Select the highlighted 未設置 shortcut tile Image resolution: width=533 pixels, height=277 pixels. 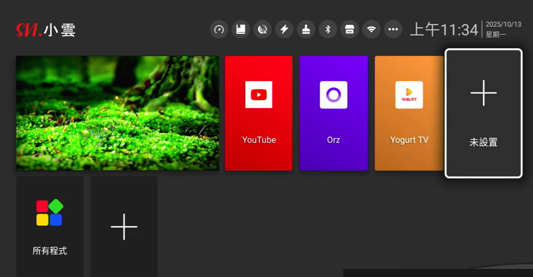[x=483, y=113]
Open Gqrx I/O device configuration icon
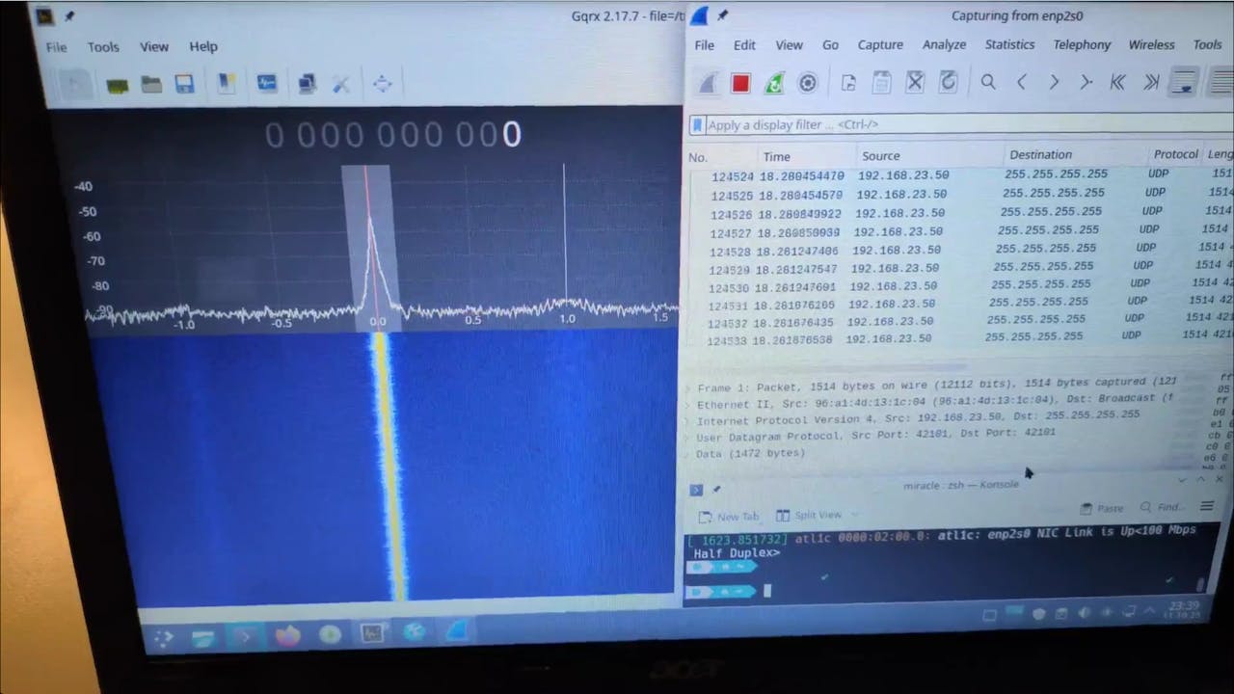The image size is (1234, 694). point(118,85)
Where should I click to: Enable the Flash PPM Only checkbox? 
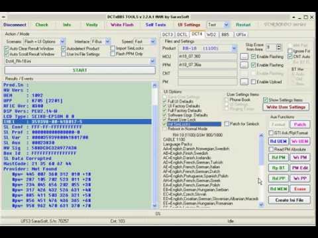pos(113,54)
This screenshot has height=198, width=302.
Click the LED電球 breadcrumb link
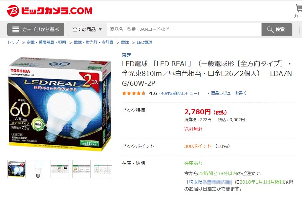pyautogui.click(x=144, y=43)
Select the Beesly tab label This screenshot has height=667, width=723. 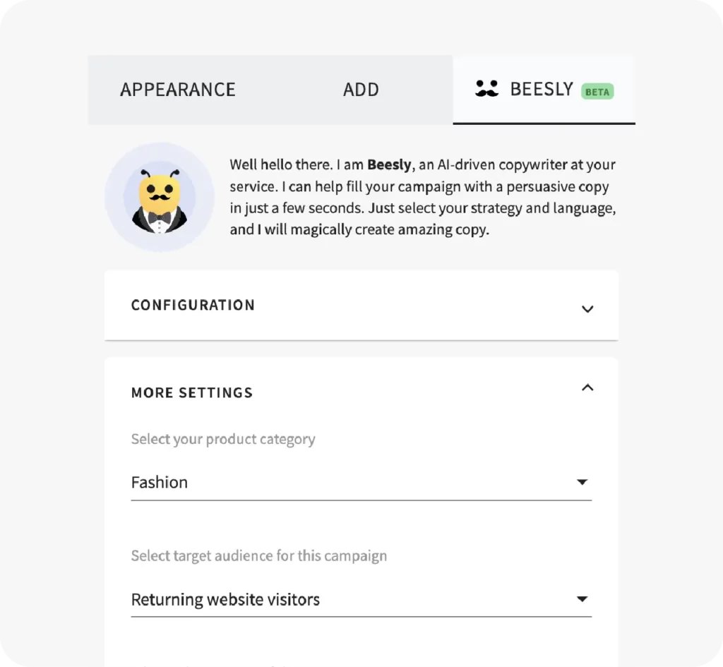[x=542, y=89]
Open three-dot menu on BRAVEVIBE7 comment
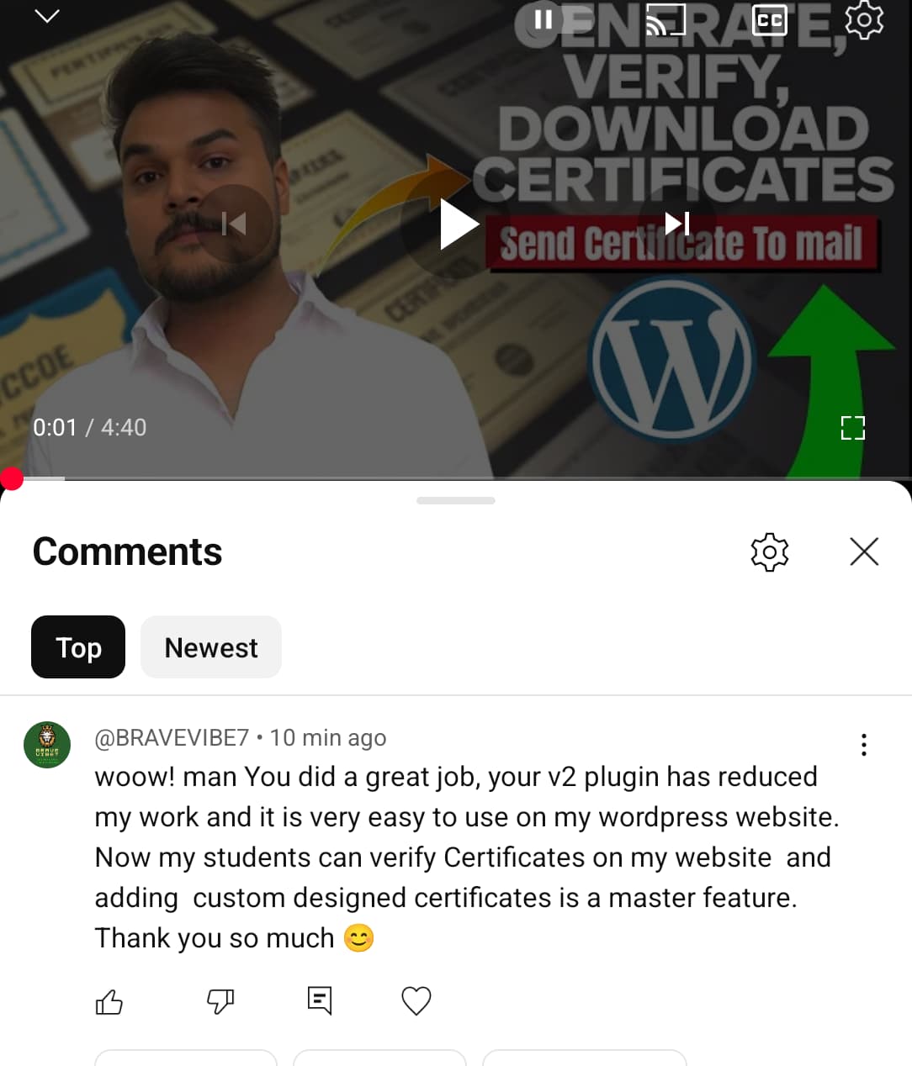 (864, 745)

--------

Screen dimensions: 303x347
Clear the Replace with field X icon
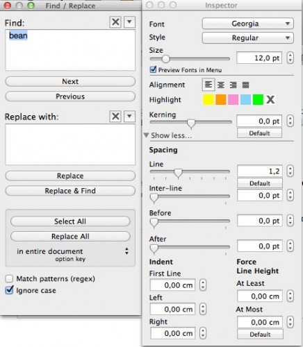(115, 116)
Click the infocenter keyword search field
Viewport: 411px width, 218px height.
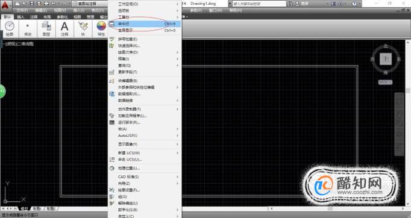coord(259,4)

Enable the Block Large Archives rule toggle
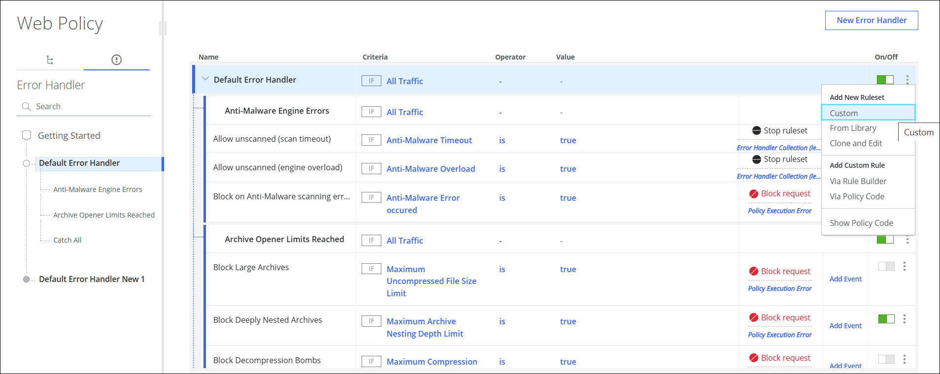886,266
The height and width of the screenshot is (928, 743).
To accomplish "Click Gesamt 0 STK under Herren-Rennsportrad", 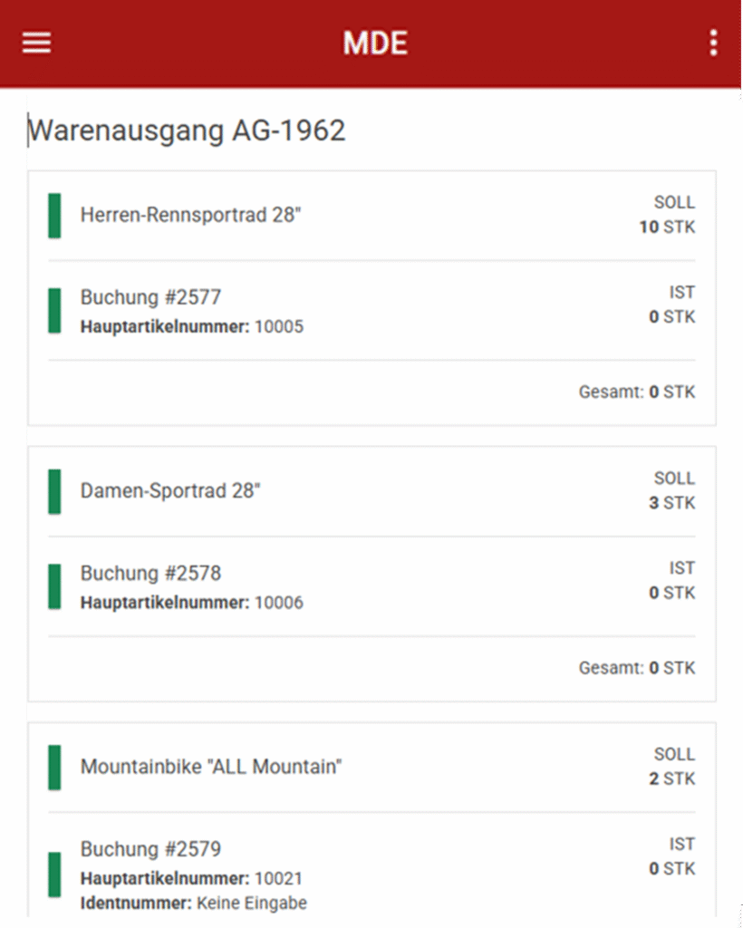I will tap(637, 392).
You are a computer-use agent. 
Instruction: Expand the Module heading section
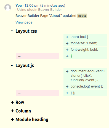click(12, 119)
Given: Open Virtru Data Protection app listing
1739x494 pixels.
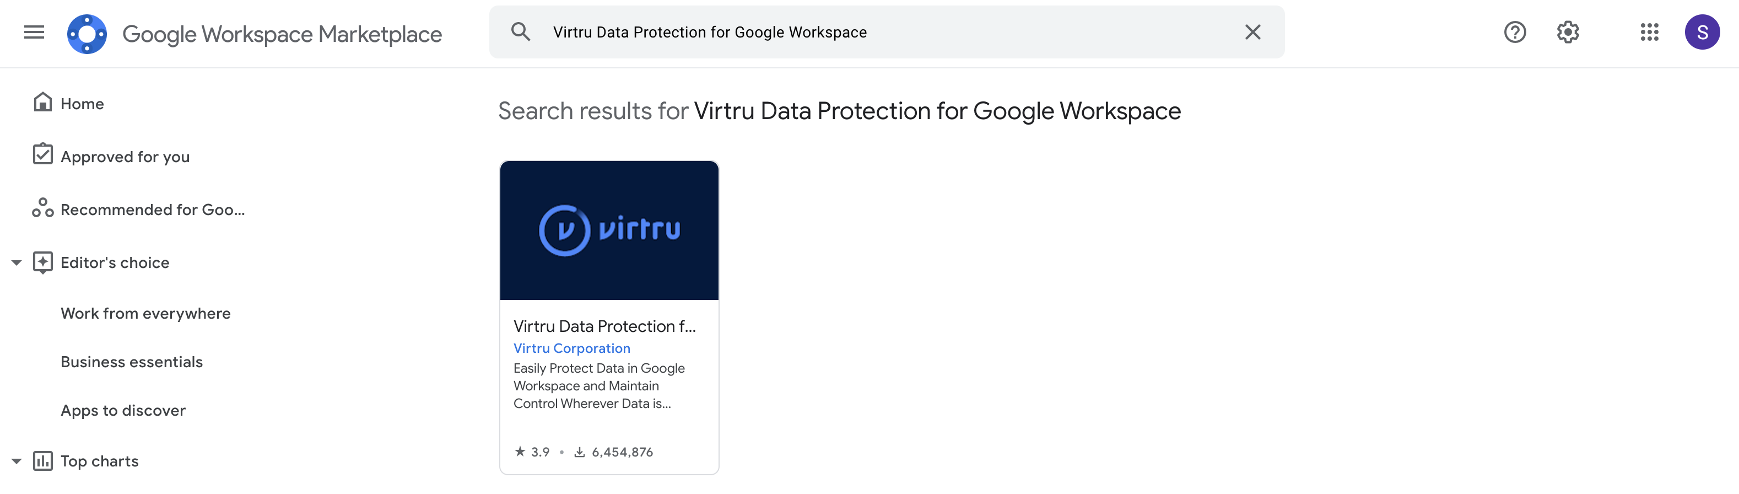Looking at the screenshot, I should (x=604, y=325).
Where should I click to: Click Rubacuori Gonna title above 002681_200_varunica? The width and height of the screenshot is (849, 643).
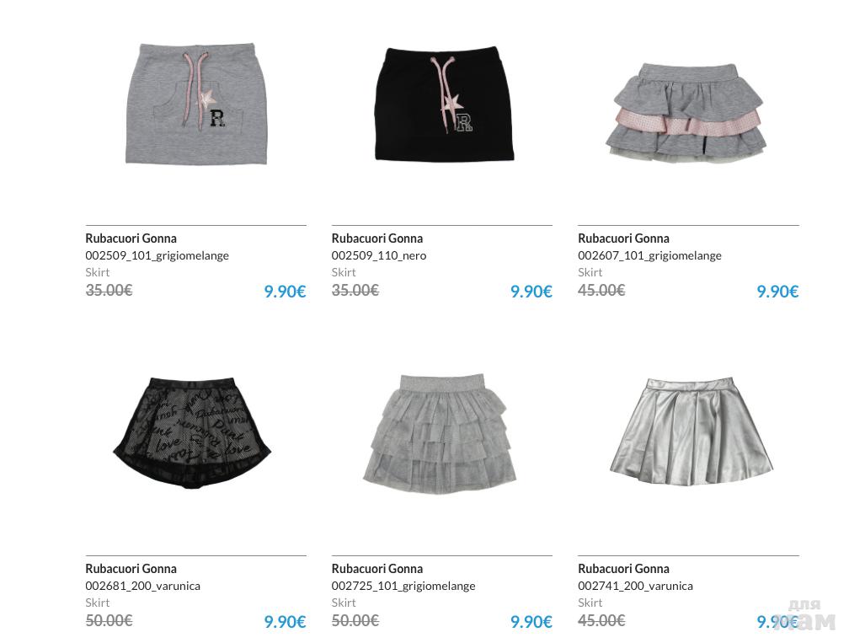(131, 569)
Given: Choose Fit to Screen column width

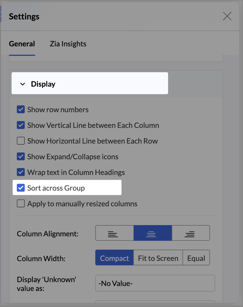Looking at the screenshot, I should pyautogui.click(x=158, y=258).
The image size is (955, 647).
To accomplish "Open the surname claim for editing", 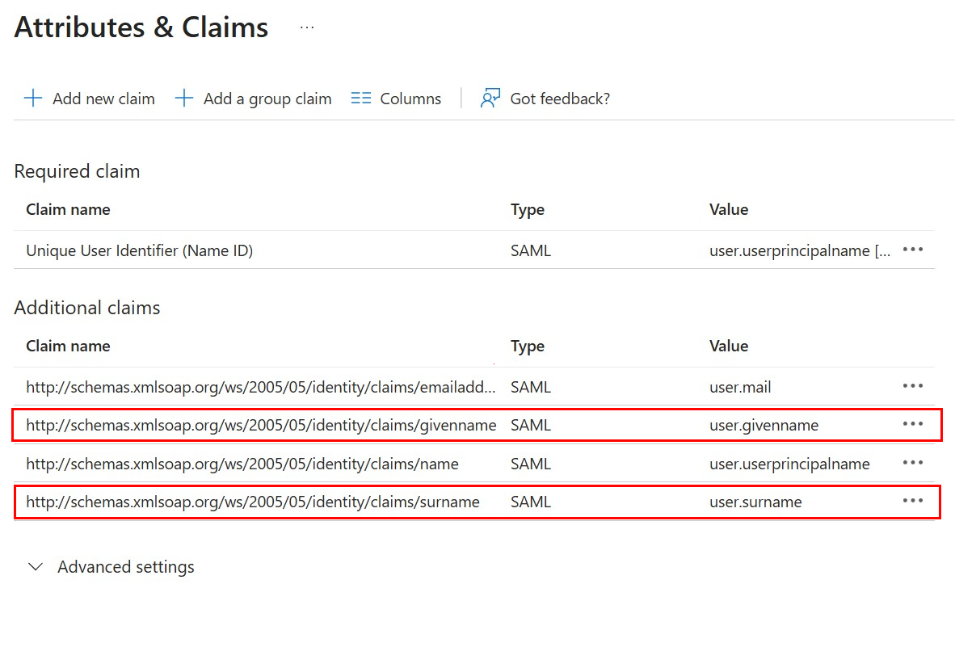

--------

What the task requires »
Excluding any pictures, print exactly the lines of the listing above from the line with "Instruction: Expand the" to the line with "the surname claim", both ends included.

Solution to the exercise »
Instruction: Expand the Module heading section
click(12, 119)
Given: Open Virtru Data Protection app listing
1739x494 pixels.
Looking at the screenshot, I should (x=604, y=325).
Where should I click to: Click Rubacuori Gonna title above 002681_200_varunica? The width and height of the screenshot is (849, 643).
(131, 569)
Given: Choose Fit to Screen column width

Looking at the screenshot, I should pyautogui.click(x=158, y=258).
The image size is (955, 647).
To accomplish "Open the surname claim for editing", 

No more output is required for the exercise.